The task =>
Can you write out the rows again, starting with the line that contains "Image resolution: width=990" and going on through the end of the rows, with each coordinate in the answers shifted by adding -72? Keep the pictures out of your reply.

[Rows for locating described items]
□ □ □ □
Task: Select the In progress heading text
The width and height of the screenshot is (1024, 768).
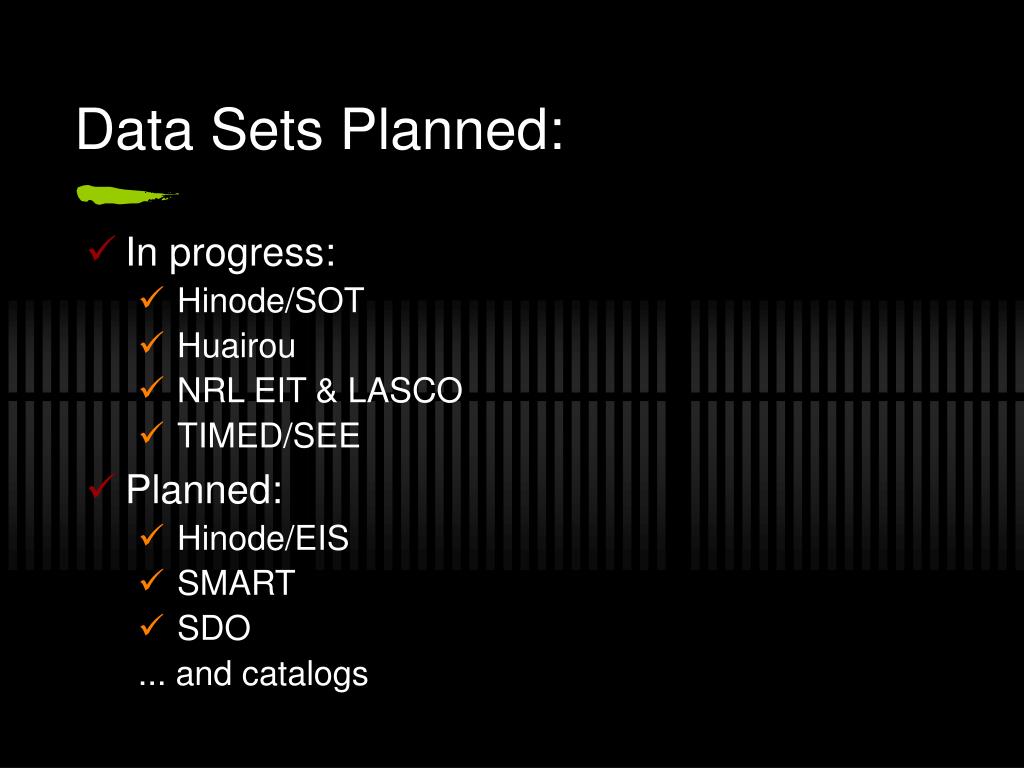Action: pyautogui.click(x=231, y=253)
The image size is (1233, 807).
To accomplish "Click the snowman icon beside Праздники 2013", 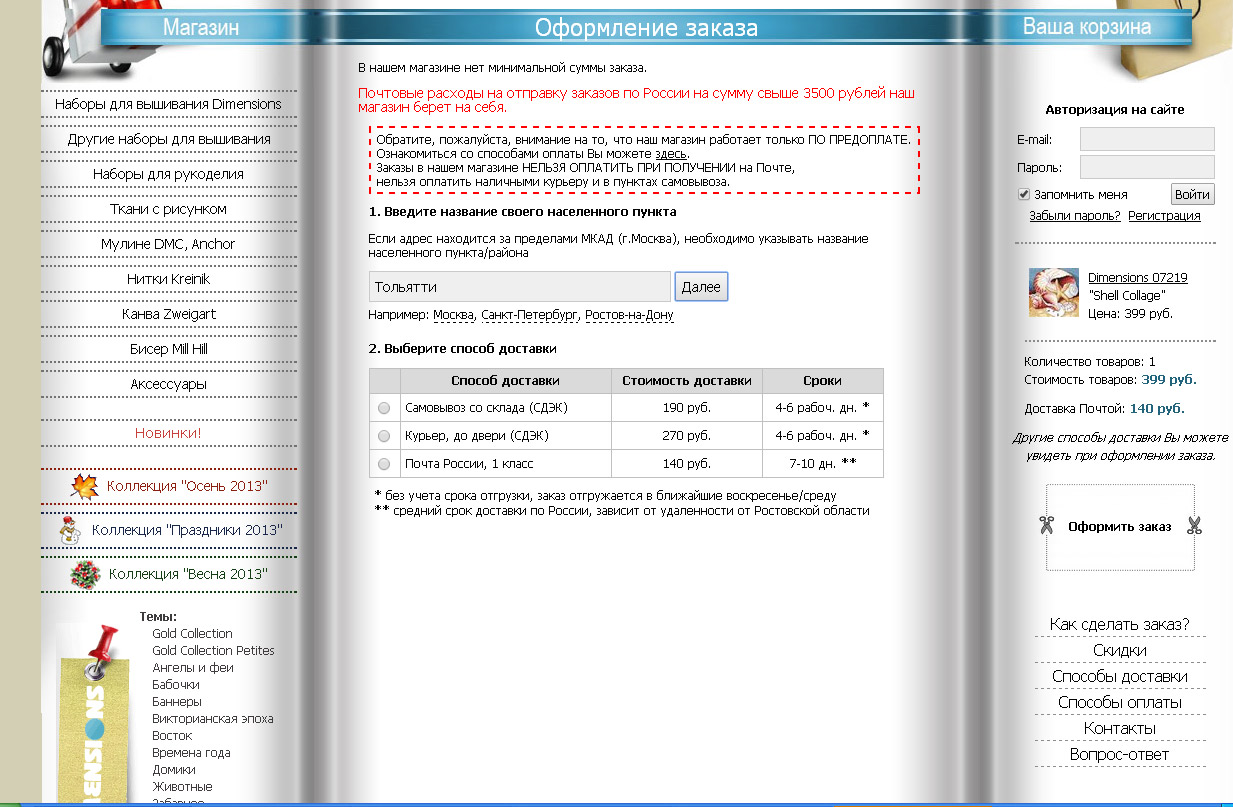I will (x=70, y=530).
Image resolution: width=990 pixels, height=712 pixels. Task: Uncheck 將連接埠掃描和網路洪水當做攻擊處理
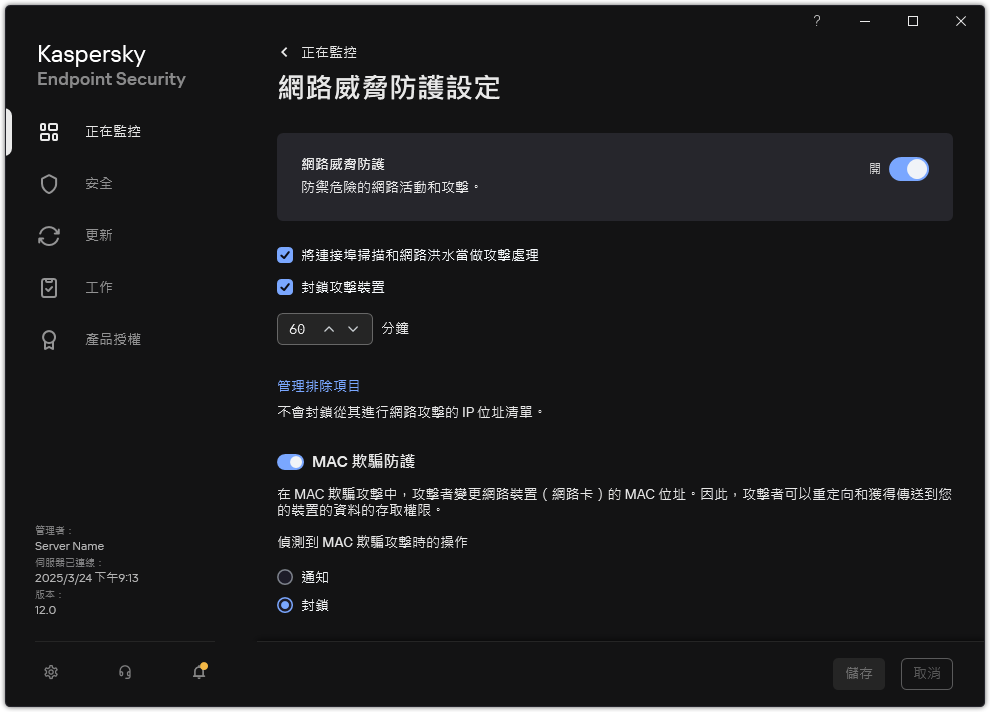point(285,255)
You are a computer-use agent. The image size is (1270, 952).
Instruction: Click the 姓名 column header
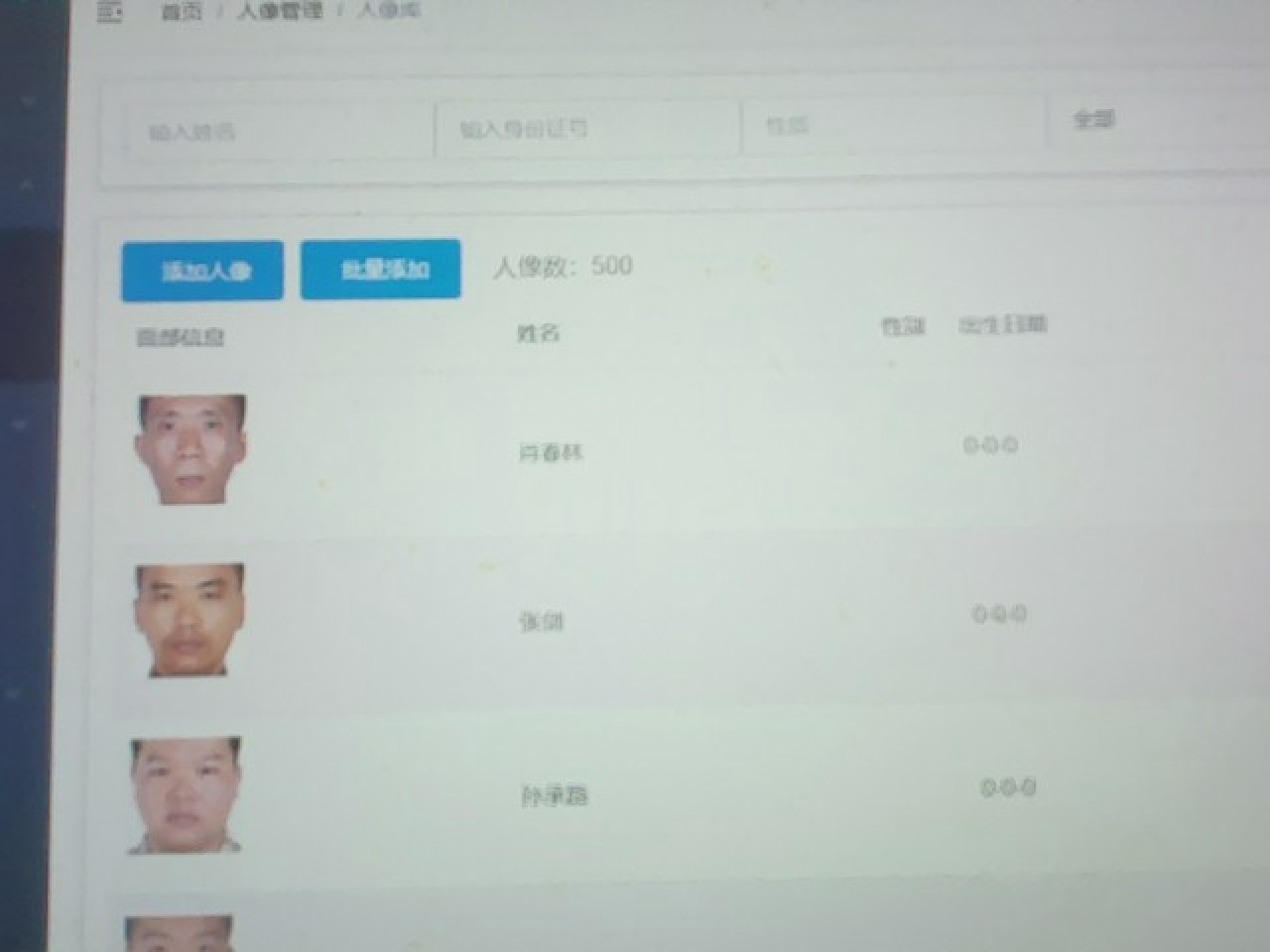pos(538,333)

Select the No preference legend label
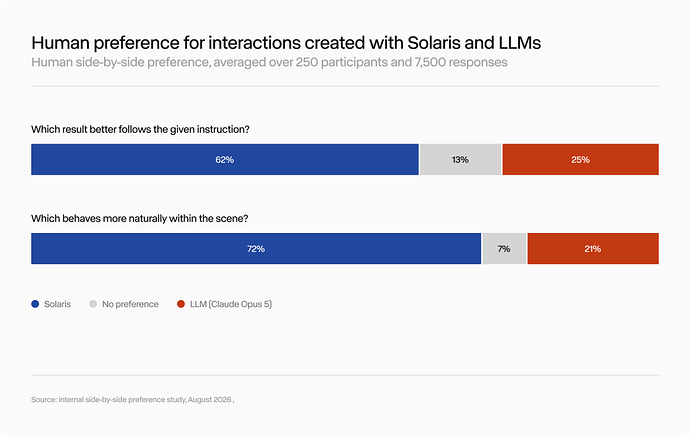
□ □ □ □
Written solution =>
Image resolution: width=990 pixels, height=712 pixels. Task: Uncheck 將連接埠掃描和網路洪水當做攻擊處理
point(213,183)
You are a computer-use agent. The image size is (1270, 952).
Instruction: Click the 姓名 column header
pos(466,261)

Select the No preference legend label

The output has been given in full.